This just in from the BBC: Technology giant Philips corporation sent some people to the extremely busy Singapore bus system to imagine an alternative to typical fixed-route bus service. The researchers' definition of the problem:
We discussed the benefits and limitations of the fixed-route system – it's clear such a system provided consistency in time and place (to get on and off), and to a certain extent convenience, but not completely. Flexibility is not what a fixed-route and fixed-time bus service system can offer. We have all experienced times when the bus is very empty or extremely packed, which means efficiency is best optimised at the bus-route level, but not individual bus level, since that bus is unable to respond to dynamic demand and traffic situations immediately. We all have all been in situations when there are only a few passengers in the bus and yet, the bus still has to plough through the entire fixed route, picking up no passengers along the way. The motivation was how to optimise the bus service by allowing the passengers and bus drivers to respond immediately to dynamic demand and traffic situations, not unlike a taxi that you can flag anywhere, anytime, and it will take you directly to your destination.
Needless to say, they came up with a massively all-demand-reponsive system identical to the one promoted last year by Gensler Associates, to which I responded (perhaps too colorfully) here. The idea is that now that you have a smartphone, the transit line should twist and turn to meet chase everyone's speciic need and that somehow this will be more efficient. As I said in response to Gensler, there's little to fear from this dystopian vision beause it's mathematically impossible.

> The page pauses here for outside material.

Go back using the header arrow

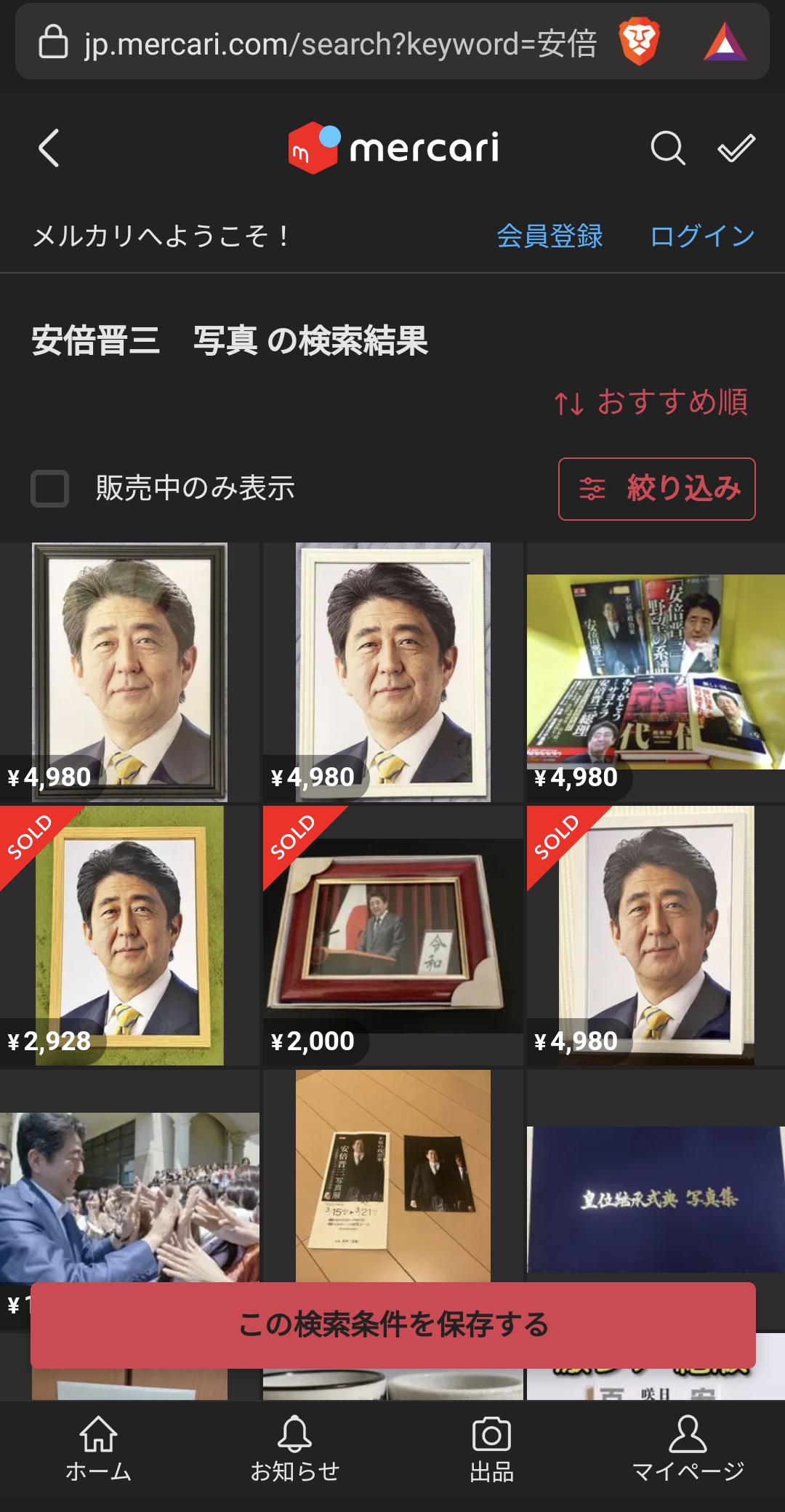coord(49,148)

In a place as crowded as Singapore, well-designed scheduled fixed routes are not just efficient but liberating. They're efficient on a large scale despite routine under- and overcrowding because they follow straight paths that thousands of people find useful at the same time. They're efficient because people gather at major stops where they board and alight in large numbers that are impossible in any demand-responsive form. Frequent fixed routes are liberating because they're there for you when you need them, just as subways are, so that you don't have to wonder whether some automated system will approve your request for transport.

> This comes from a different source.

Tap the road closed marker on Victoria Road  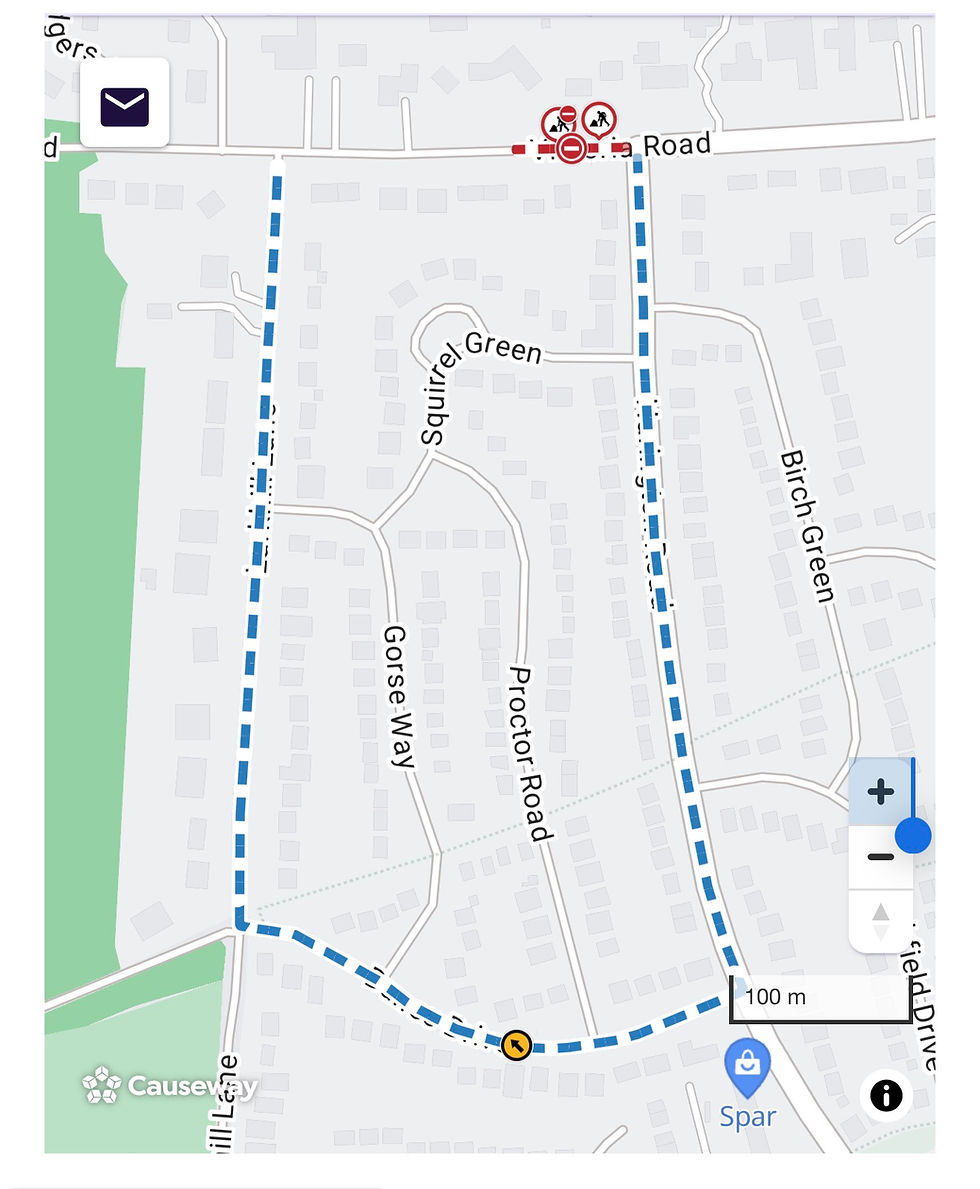click(571, 150)
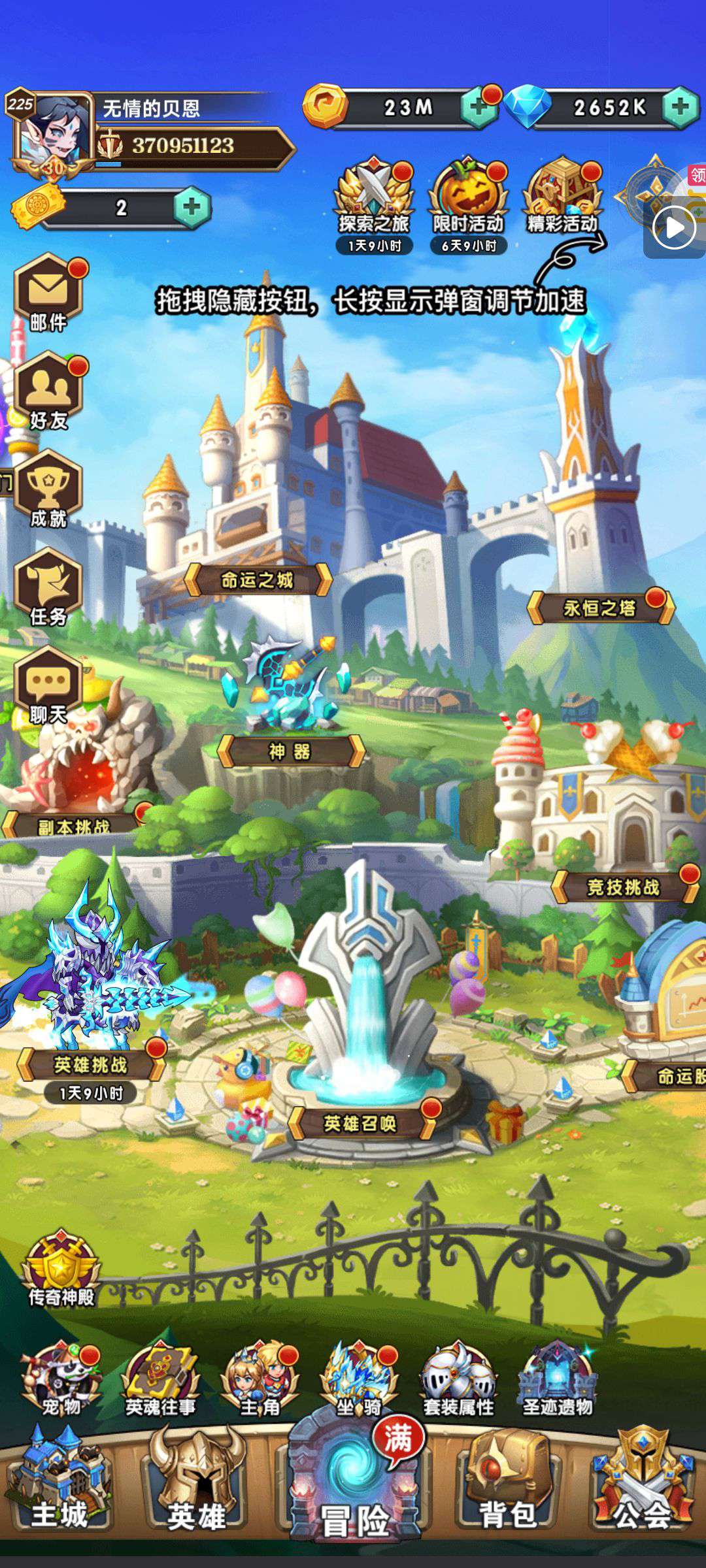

The all-demand-responsive vision can mean one of two things: (1) large buses that carry large numbers of people on complex variable routes, changing its route in response to every beep of desire from each of 5 million phones, or (2) fleets of very small vehicles each serving a few people on a more direct path. Vision (1) is a hellishly circuitous system to ride any distance on, while (2) is a vision of vastly more wasteful use of urban space, as people who are now carried in a space-efficient way are converted to a space-wasteful one. Vision (2) also requires either driverless technology or extremely cheap labor, which is why it only happens at scale in low-wage developing countries.
No, Singapore has built its success on subways, and is developing fixed, infrastructural bus lines that work more like subways.
Please don't call yourself a transit visionary until you've grappled with the facts and possibilities of transit network design, by reading a book, say, or taking a course!